Atualizado em 15/09/2026 — com base na cobertura da Folha de S.Paulo, Inmet, Defesa Civil do Paraná e Copel sobre o recorde de chuva em São Paulo e os estragos no Sul.
A capital paulista já registra o setembro mais chuvoso desde 1943, início da série histórica do Inmet no Mirante de Santana. Em paralelo, no Paraná, a Defesa Civil contabiliza dezenas de milhares de pessoas afetadas após dias seguidos de temporal — com mortes, desalojados e cidades isoladas no Vale do Ribeira.
São Paulo: 253,8 mm em 14 dias
Até as 9h de segunda-feira (14), a estação do Mirante de Santana, na zona norte — referência oficial da cidade — acumulou 253,8 mm de chuva em setembro. O volume superou o recorde anterior de 243,1 mm, de setembro de 1983.
- Média climatológica do mês (série de 83 anos): 83,3 mm
- Acumulado atual: cerca de três vezes a média de setembro inteiro
- Outros setembros chuvosos na série: 1993 (206,7 mm), 2015 (201,7 mm), 1957 (197,2 mm)
Segundo a Folha, a precipitação acima da média veio da junção de duas frentes frias vindas do Sul que se fixaram entre o Paraná e São Paulo. A previsão era de alívio a partir desta terça (15), com trégua nos próximos dias — e risco de nova frente fria no fim de semana, o que pode ampliar ainda mais o acumulado do mês.
Paraná: 22 mil afetados e cidades alagadas
Boletim da Defesa Civil do Paraná (atualizado em torno de 15/09) aponta:
- 22.176 pessoas afetadas em 80 municípios
- 2.182 desalojados e 405 desabrigados
- 4 mortes e 2 pessoas desaparecidas (conforme balanços da imprensa local)
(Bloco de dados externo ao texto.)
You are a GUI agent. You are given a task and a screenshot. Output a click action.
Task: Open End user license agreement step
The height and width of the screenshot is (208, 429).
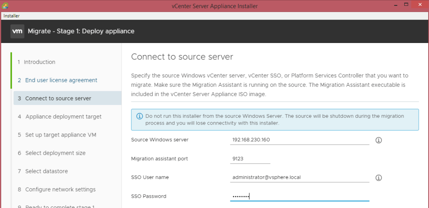pyautogui.click(x=61, y=80)
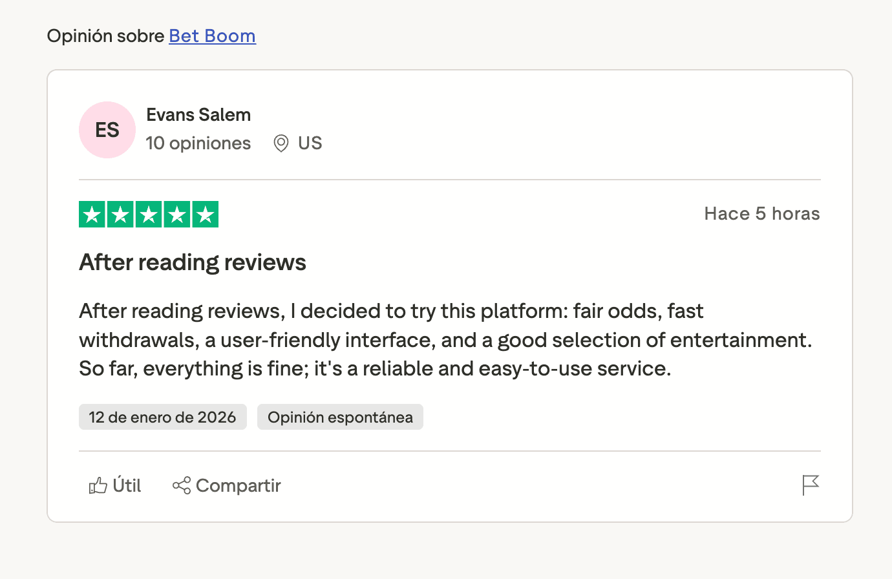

- 3.022 casas danificadas e 18 destruídas
União da Vitória está entre os pontos mais críticos: o Rio Iguaçu, cujo nível normal é cerca de 3,5 m, chegou a cerca de 6,27 m na segunda (14) e ainda seguia elevado na manhã de terça. Há alagamentos também em cidades como Castro, Piraí do Sul e São Mateus do Sul.
Vale do Ribeira: luz, água e rodovias
No Vale do Ribeira paranaense, Adrianópolis ficou isolada de Curitiba após trecho de rodovia ceder; o acesso restante passa por São Paulo. Cerro Azul, Adrianópolis e Tunas do Paraná enfrentaram falta de água, energia e internet.
Na manhã de segunda (14), a Copel informou cerca de 11.795 clientes sem energia na região (Cerro Azul concentrava a maior parte). Em Cerro Azul, o Simepar registrou 228,6 mm até o dia 12 — mais que o dobro da média histórica de setembro (105,6 mm).
O que fazer na prática
- Acompanhe alertas da Defesa Civil e do Inmet / CGE (capital) antes de sair
- Evite áreas de risco (encostas, fundos de vale, margens de rio) e não atravesse pontos alagados
- Guarde documentos importantes em local seco e, se possível, digitalizados
- Quem tem empresa ou MEI e precisa manter CNPJ e papéis em dia após imprevisto pode consultar orientações práticas no Consultor CNPJ / ORbite 360
Resumo rápido
- Quando: balanço até 14–15/09/2026
- SP capital: 253,8 mm no Mirante de Santana — setembro mais chuvoso desde 1943 (recorde anterior 243,1 mm em 1983)
- Média do mês: 83,3 mm — acumulado atual ~3×
- Paraná: ~22 mil afetados, 80 municípios, milhares de desalojados/desabrigados, mortes e casas danificadas
- Atenção: possível nova frente no fim de semana
Fontes: Folha de S.Paulo (14/09/2026, Inmet / Mirante de Santana); Defesa Civil do Paraná e cobertura de O Presente / Banda B; Copel (14/09/2026). Confirme sempre boletins oficiais da Defesa Civil e do Inmet — números mudam a cada atualização.